Cabinet has approved a suite of amendments to the Pae Ora (Healthy Futures) Act, including changes which the health minister says will “clarify” and “streamline” the role of Iwi-Māori Partnership Boards.
But the boards say it’s another structural attack designed to shut out Māori decision-making, writes Tūwharetoa board chair Louisa Wall.
The government’s Pae Ora amendment bill proposes to relegate Iwi Māori Partnership Boards (IMPBs) to “advisory status”.
IMPBs were established under the Pae Ora Act in 2022 to ensure the health needs and priorities of Māori communities are met. Boards can commission services, set priorities, and monitor performance.
Under proposed changes to the act, the boards will report only to the Hauora Māori Advisory Committee, which provides advice as requested by the Minister of Health.
We will no longer be tasked with local service design and delivery. Instead, our job will be to “engage” and “advise”. These changes take us from active partners to passive recipients.
This is not partnership. It’s the erosion of partnership by bureaucratic design.
At our recent national hui, we rejected these new constraints. Our boards are not community noticeboards or consultation panels.
We are iwi-led system partners with both the capacity and the accountability to shape investment, monitor performance, commission kaupapa Māori services, and hold the health system to account to save lives.
Without empowered IMPBs, Māori health equity will remain out of reach.
This is a national issue that affects everyone. When the system fails Māori, it fails us all.
That’s because structural inequities are not only unjust, they’re inefficient. A health system that sidelines local expertise wastes resources, reduces responsiveness, and entrenches poor outcomes.
The reason our boards were formed in the first place was to make access — and early access — to the health system possible for Māori. That’s what we’ve been focused on.
We provide the most direct path to ensure investment decisions are grounded in the realities of our communities. That is what gives the system integrity.
Our national hui this week affirmed that IMPBs are seeking partnership. Authentic, equitable partnership where responsibility is shared.
Our kōrero reminded us that Te Tiriti is not symbolic. It establishes mutual responsibilities between the Crown and Māori. To diminish our boards’ role is to undermine the very essence of the partnership promised under Pae Ora. We cannot allow structural disempowerment to be disguised as reform.

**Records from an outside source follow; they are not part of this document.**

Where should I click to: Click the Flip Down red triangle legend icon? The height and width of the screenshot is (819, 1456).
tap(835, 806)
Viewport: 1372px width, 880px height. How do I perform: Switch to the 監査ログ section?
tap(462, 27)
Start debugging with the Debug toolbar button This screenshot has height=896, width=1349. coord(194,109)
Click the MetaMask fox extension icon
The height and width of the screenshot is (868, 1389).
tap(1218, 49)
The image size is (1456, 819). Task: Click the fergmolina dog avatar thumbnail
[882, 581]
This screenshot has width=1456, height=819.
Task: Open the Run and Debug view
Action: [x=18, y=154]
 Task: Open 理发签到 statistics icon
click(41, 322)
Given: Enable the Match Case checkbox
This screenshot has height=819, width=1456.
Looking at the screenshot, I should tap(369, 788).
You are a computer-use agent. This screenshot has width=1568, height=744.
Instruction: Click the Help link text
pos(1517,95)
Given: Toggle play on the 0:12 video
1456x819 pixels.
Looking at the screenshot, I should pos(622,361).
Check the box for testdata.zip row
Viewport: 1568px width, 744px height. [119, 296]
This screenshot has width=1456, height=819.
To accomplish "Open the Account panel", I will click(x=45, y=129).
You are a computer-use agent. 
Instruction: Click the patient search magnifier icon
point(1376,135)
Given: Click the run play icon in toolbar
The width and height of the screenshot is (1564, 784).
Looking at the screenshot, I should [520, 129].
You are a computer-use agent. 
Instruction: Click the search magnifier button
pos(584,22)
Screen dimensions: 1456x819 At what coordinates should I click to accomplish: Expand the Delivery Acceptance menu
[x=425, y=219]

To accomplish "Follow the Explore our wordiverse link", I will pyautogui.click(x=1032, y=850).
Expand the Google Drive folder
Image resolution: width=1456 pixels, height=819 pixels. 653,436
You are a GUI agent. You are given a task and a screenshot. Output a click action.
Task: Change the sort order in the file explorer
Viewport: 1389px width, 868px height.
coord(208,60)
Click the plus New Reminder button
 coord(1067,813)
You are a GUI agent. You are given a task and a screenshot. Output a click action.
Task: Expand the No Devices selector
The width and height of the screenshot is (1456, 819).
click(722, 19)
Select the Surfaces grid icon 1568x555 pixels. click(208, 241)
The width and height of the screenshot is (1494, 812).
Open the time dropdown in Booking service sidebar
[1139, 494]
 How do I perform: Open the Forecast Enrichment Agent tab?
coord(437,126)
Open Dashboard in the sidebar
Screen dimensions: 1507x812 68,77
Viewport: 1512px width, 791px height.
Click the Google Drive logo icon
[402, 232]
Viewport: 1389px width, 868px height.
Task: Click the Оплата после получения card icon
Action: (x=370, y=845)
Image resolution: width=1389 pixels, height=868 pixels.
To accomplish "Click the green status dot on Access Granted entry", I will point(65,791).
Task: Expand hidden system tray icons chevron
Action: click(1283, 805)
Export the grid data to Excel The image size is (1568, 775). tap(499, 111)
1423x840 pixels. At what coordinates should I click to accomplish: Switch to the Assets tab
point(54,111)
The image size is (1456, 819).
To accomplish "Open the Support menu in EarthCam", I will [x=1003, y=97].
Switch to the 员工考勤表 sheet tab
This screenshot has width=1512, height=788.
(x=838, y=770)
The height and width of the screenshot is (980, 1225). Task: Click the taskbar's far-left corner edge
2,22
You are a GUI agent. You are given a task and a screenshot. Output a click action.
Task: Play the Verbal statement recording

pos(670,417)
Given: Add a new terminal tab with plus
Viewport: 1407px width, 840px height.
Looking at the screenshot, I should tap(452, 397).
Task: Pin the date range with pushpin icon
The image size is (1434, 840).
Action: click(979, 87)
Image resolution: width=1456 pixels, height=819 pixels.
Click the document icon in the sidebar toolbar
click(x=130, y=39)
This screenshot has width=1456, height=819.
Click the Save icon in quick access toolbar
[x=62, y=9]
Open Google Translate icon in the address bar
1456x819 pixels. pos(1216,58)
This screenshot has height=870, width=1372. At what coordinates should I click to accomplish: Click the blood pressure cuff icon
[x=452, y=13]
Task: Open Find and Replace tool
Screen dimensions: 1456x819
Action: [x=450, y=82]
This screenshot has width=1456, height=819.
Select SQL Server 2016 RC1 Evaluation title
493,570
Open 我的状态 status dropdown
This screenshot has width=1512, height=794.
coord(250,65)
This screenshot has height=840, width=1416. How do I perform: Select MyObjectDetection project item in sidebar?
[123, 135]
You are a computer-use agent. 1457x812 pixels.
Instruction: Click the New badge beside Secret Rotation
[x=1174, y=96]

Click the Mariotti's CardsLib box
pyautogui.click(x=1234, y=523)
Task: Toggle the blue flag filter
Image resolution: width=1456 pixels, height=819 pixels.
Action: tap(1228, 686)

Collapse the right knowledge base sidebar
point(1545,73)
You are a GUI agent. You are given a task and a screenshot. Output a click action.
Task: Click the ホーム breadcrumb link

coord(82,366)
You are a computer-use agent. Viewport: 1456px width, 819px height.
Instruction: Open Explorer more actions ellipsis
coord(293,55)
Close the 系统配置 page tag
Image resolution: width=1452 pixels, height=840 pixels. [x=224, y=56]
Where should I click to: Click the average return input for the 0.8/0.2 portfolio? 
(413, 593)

Our collective call is clear:
- Restore and strengthen IMPBs’ statutory functions under sections 29 and 30 of Pae Ora.
- Activate section 90 to give IMPBs the power to nominate Māori members to the Hauora Māori Advisory Committee.
- Resource IMPBs properly so we can lead commissioning, planning and monitoring with integrity.
- Require Te Whatu Ora to engage in genuine co-design, not consultation after the fact.
As we left the hui, one phrase echoed in my mind: “Whakakotahi te ngākau.” Uniting our hearts. Kotahitanga gives us strength.
The future of hauora Māori can’t be decided in Wellington offices alone. It must be shaped by iwi and hapū at the flaxroots, in partnership with the Crown, accountable to whānau, and driven by the vision of healthier, stronger communities for all.
The latest iteration of changes is designed to diminish our role, but we are servants of our people.
All of us have a mandate from hapū and iwi to represent our whānau voices, so we will continue to do that in spite of this government.
That is the promise of Pae Ora. That is the promise we intend to uphold.
Submissions on the proposed amendments close on August 18.